Some of the more useful signals include:

  • HUP: for many server processes, this signal will cause them to re-read their configuration files
  • STOP: suspends the process until a CONT signal is received
  • CONT: resumes a process that has been suspended by a STOP signal

The information page can also be used to change the nice level of a running process, giving it a higher or lower priority.

To change the priority of a process, select a new level from the Nice level list, and then click the Change button.
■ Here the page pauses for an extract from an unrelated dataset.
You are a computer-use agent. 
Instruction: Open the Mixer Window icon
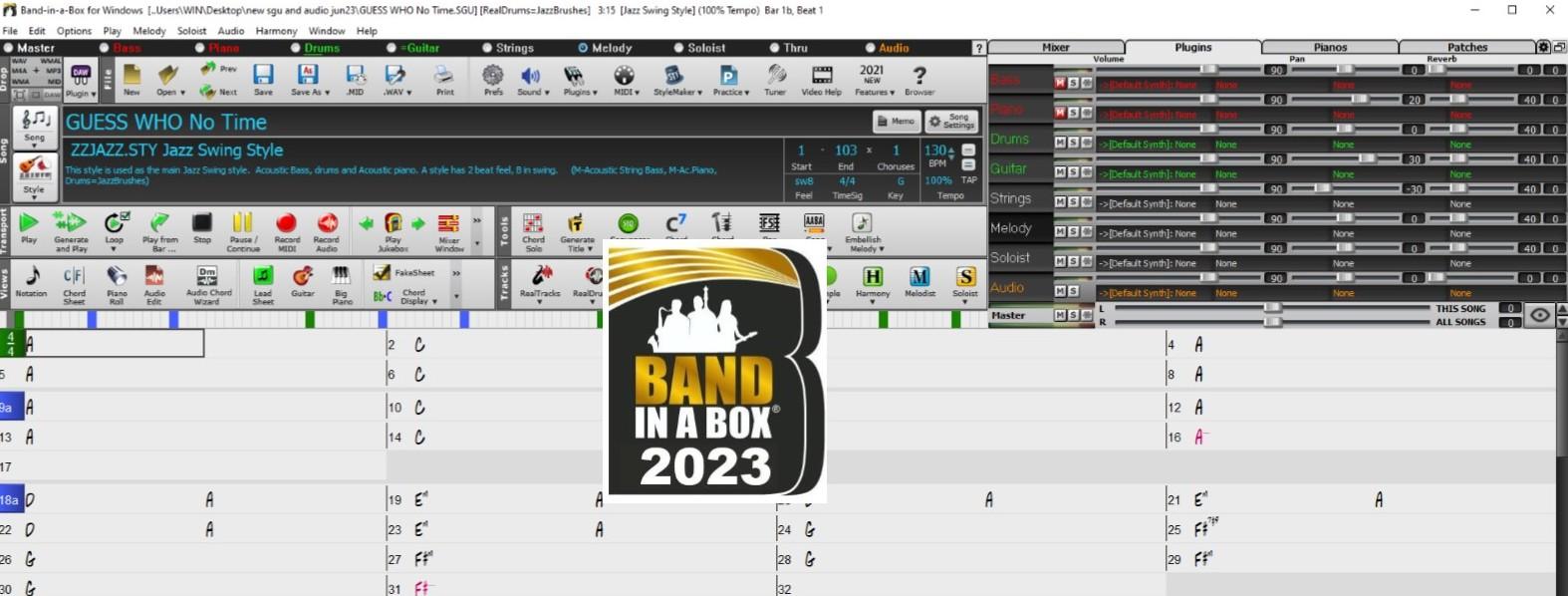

Lower levels mean higher priorities, so a process with a nice level of 10 will get less CPU time than the one with level 5.

Bootup and shutdown

This module allows creating and editing scripts that run at bootup and shutdown time.

The main page of the module displays a list of all available actions (whether or not they are started at boot), and a short description for each.

To avoid the risk of losing data on the local hard drives, the system should always be rebooted or shut down with the appropriate commands, instead of turning off the power or pressing the reset button.

If the system was improperly shut down, it will perform a lengthy file system check with fsck at next boot time if using a non-journaling filesystem.

To reboot the system, follow these steps:

  1. At the bottom of the Bootup and Shutdown module page, click the Reboot System button. This opens a new page prompting for reboot confirmation.
  2. Click the Reboot System button on the confirmation page. The shutdown process starts immediately, and the current console session is automatically logged out. After all the shutdown scripts have been executed, the system will boot up again.

The procedure for shutting down the system is nearly identical, and triggered using the Shutdown System button at the bottom of the page.